Hoping to make it through the ordeal is Pilou Asbaek, the ship's hearty but increasingly traumatised cook (a nod to Under Siege, although Asbaek couldn't be further from Steven Seagal). But the genius of the film is that only half of it takes place at sea, while the rest plays out in the swanky head office of the shipping company, thousands of miles away in Denmark. The company's CEO, Soren Malling, is an indomitable, almost emotionless negotiator who insists on talking to the pirates himself, via speakerphone.
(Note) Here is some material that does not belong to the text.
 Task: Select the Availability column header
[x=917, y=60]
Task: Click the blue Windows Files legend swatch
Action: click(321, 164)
A dead ringer for Nick from The Apprentice, he seems to treat the crisis as a Sugar task in which the goal is to settle on the lowest ransom, rather than to get his employees home in one piece.
As days turn into weeks and then months, there's no ignoring the contrast between the grimy captives, stewing in their cramped cabin, and the sharp-suited executives in their immaculate boardrooms, but A Hijacking is too restrained and focused to make grand political generalisations. Paring away the characters' back stories and what's-my-motivation speeches, it's a sober, documentary-style account, but it's as nerve-jangling as any thriller.
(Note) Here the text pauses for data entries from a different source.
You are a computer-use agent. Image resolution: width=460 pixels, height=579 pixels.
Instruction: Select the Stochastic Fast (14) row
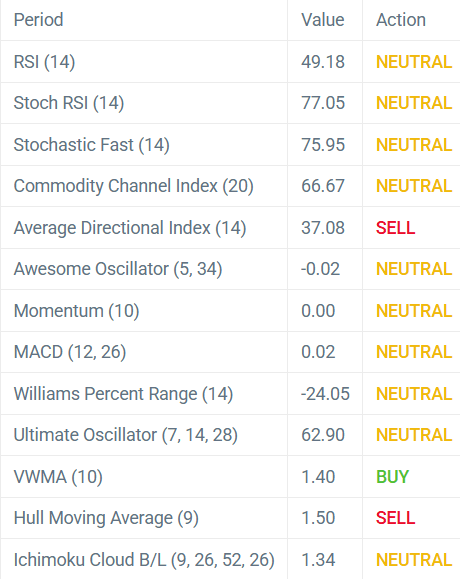pyautogui.click(x=230, y=145)
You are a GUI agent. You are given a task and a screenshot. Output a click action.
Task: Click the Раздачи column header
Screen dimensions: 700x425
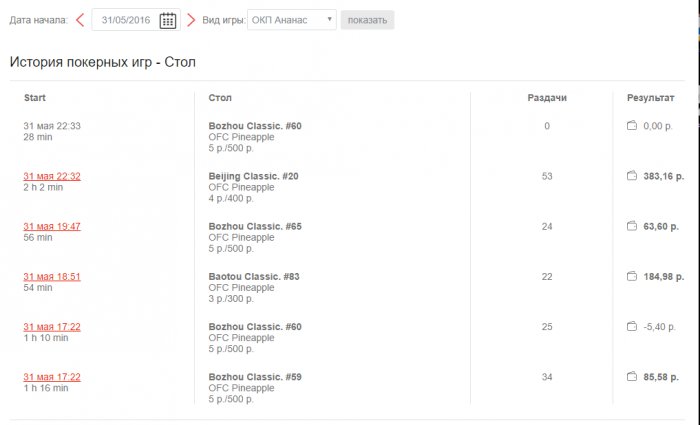(547, 98)
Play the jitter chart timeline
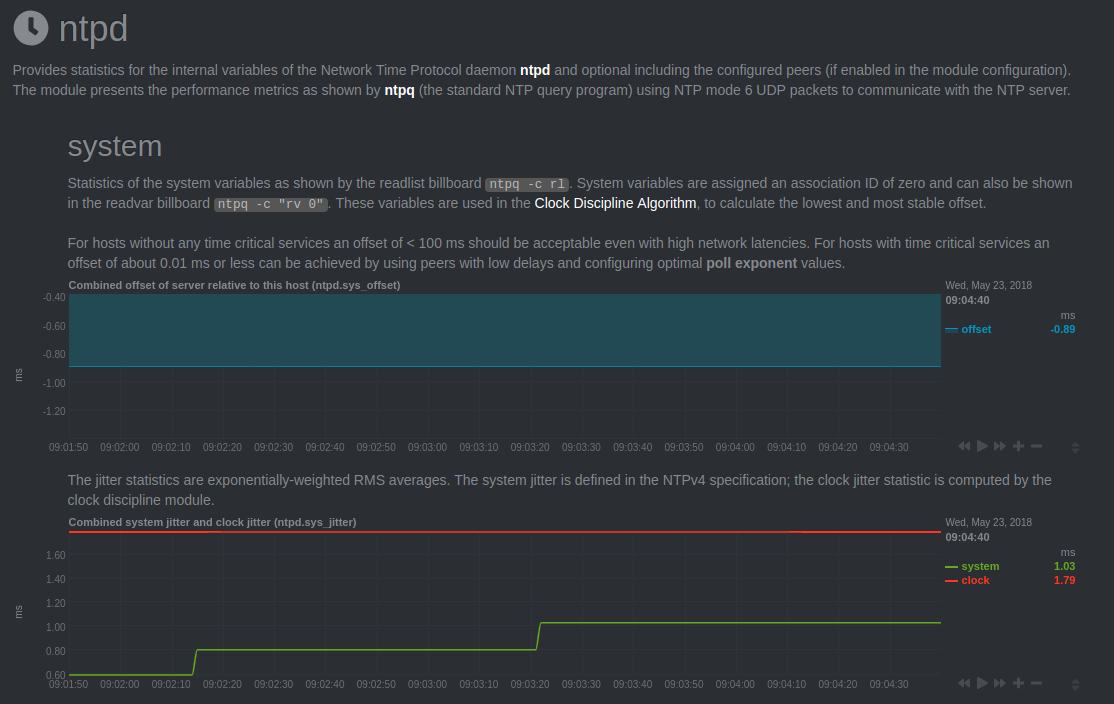The width and height of the screenshot is (1114, 704). click(x=982, y=683)
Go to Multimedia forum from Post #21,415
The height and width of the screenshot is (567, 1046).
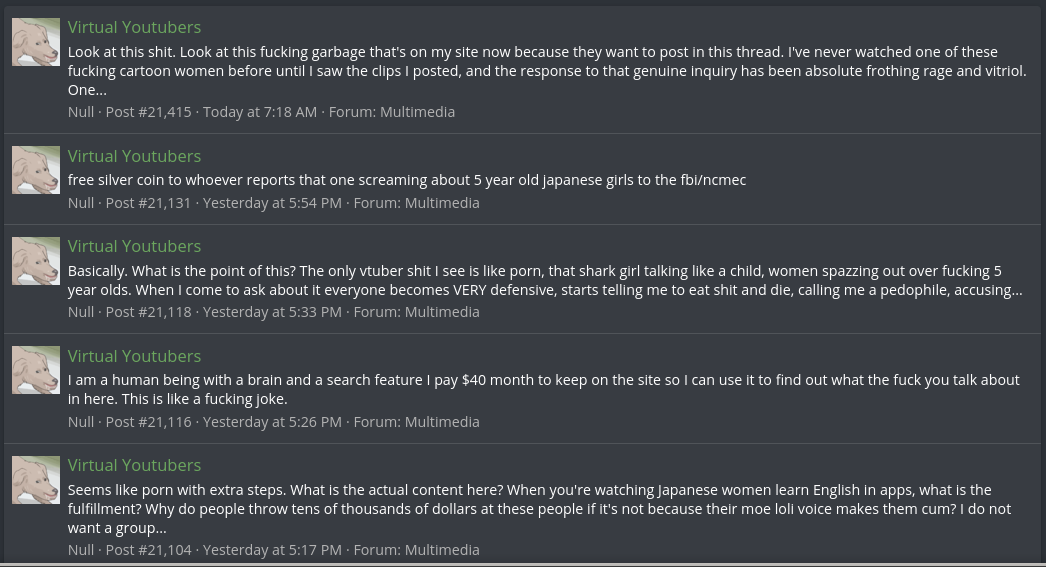pyautogui.click(x=417, y=112)
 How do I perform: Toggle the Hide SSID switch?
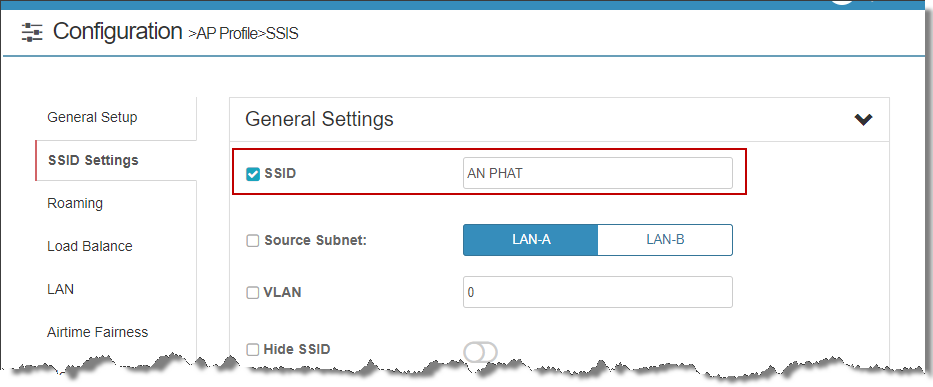click(480, 352)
There's another kind of hostage scenario in Our Children (Joachim Lafosse, 105 mins, 15 *****), an overwhelming true-crime drama which reunites Tahar Rahim and Niels Arestrup from A Prophet. Rahim plays a twentysomething Moroccan who was raised in Belgium by Arestrup's well-off doctor. There are rumours that they're more than just adoptive father and son, but when Rahim falls madly in love with a teacher, Emilie Dequenne, Arestrup is generous to a fault: he employs Rahim as his receptionist, and invites the couple to share his Brussels home.
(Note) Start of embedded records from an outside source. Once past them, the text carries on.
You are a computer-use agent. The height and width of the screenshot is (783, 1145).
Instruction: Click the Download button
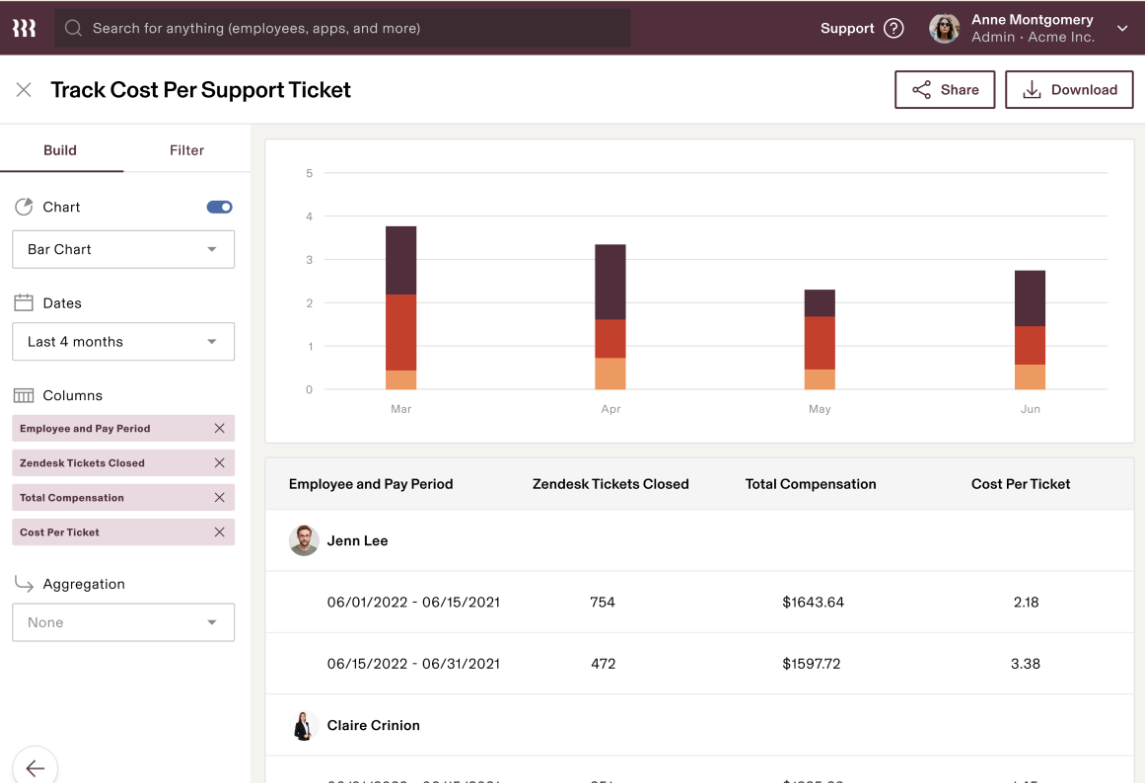[x=1069, y=89]
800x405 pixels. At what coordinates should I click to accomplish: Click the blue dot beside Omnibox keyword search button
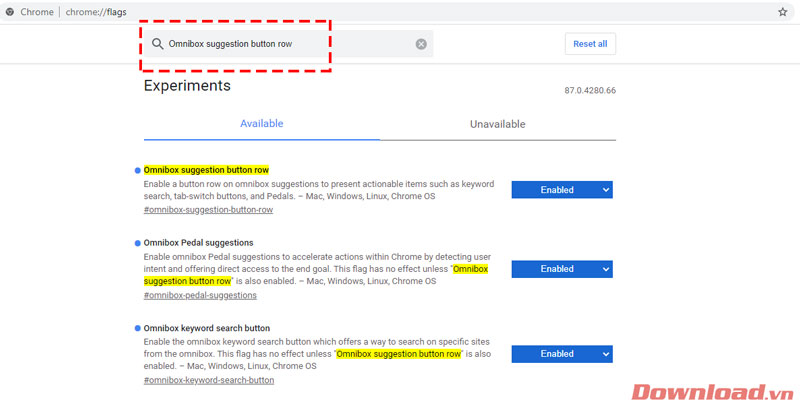click(x=137, y=328)
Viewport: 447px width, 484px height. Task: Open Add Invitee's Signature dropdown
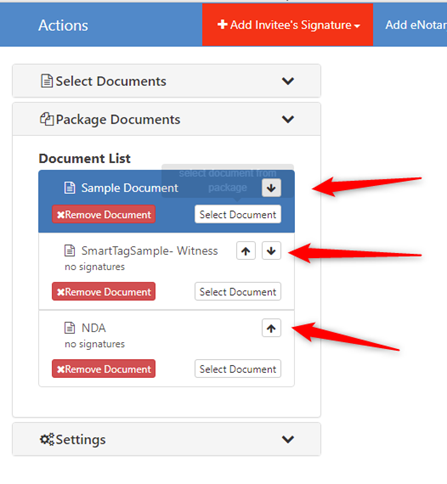[x=287, y=25]
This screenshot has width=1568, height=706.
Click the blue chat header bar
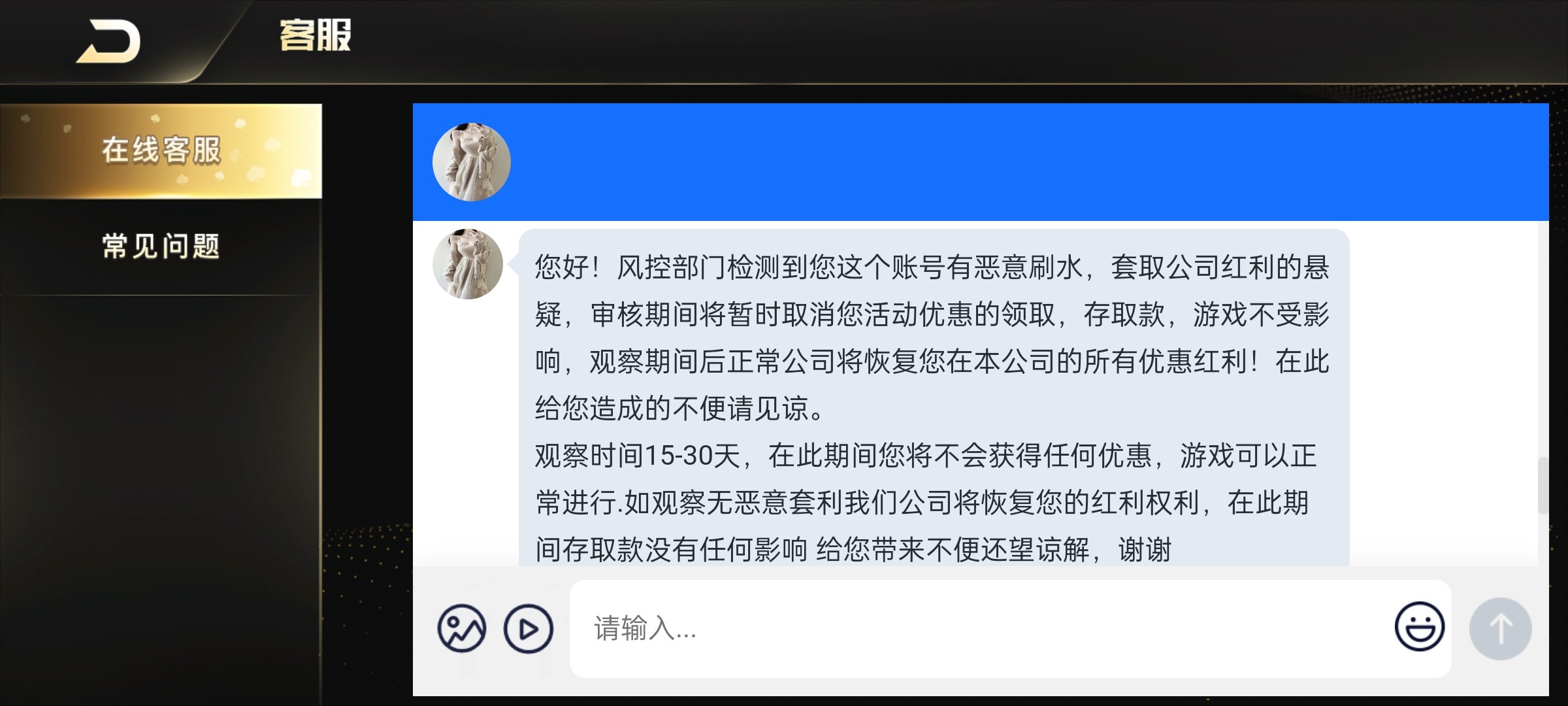coord(981,162)
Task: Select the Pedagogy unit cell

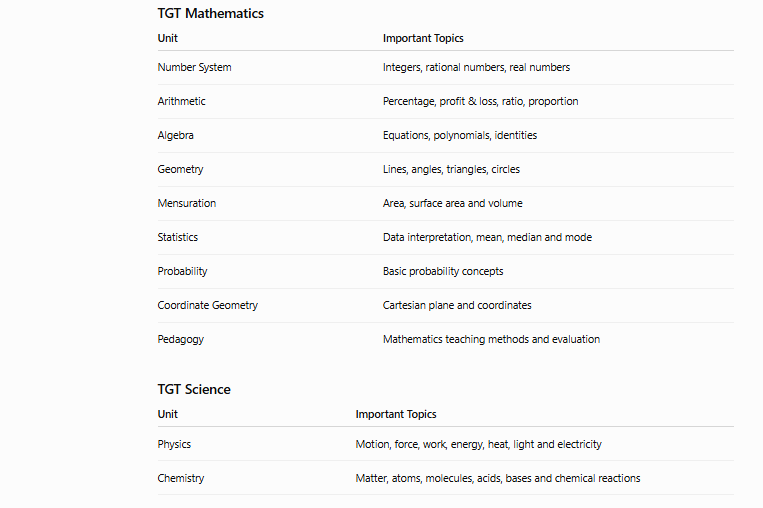Action: [x=181, y=340]
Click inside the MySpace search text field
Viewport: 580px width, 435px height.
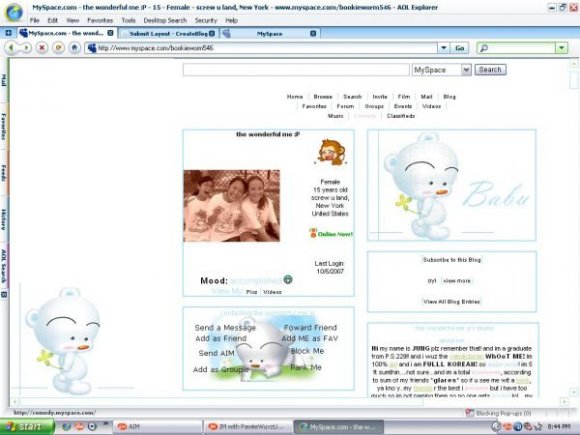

On the surface, Dequenne is handed an enviably comfortable existence, but in return she cedes all control over her own future. Arestrup and Rahim make all the decisions; the camera spies on her through doorways, so she always seems stifled and under surveillance; and when she starts having babies, the bars of her gilded cage feel thicker than ever.
Our Children is a sort of feminist horror movie about a woman trapped in a house with a monster – someone who's literally killing her with kindness. But Joachim Lafosse's complex film goes way beyond that. Despite its confined domestic setting, it speaks volumes about the state of the wider world today.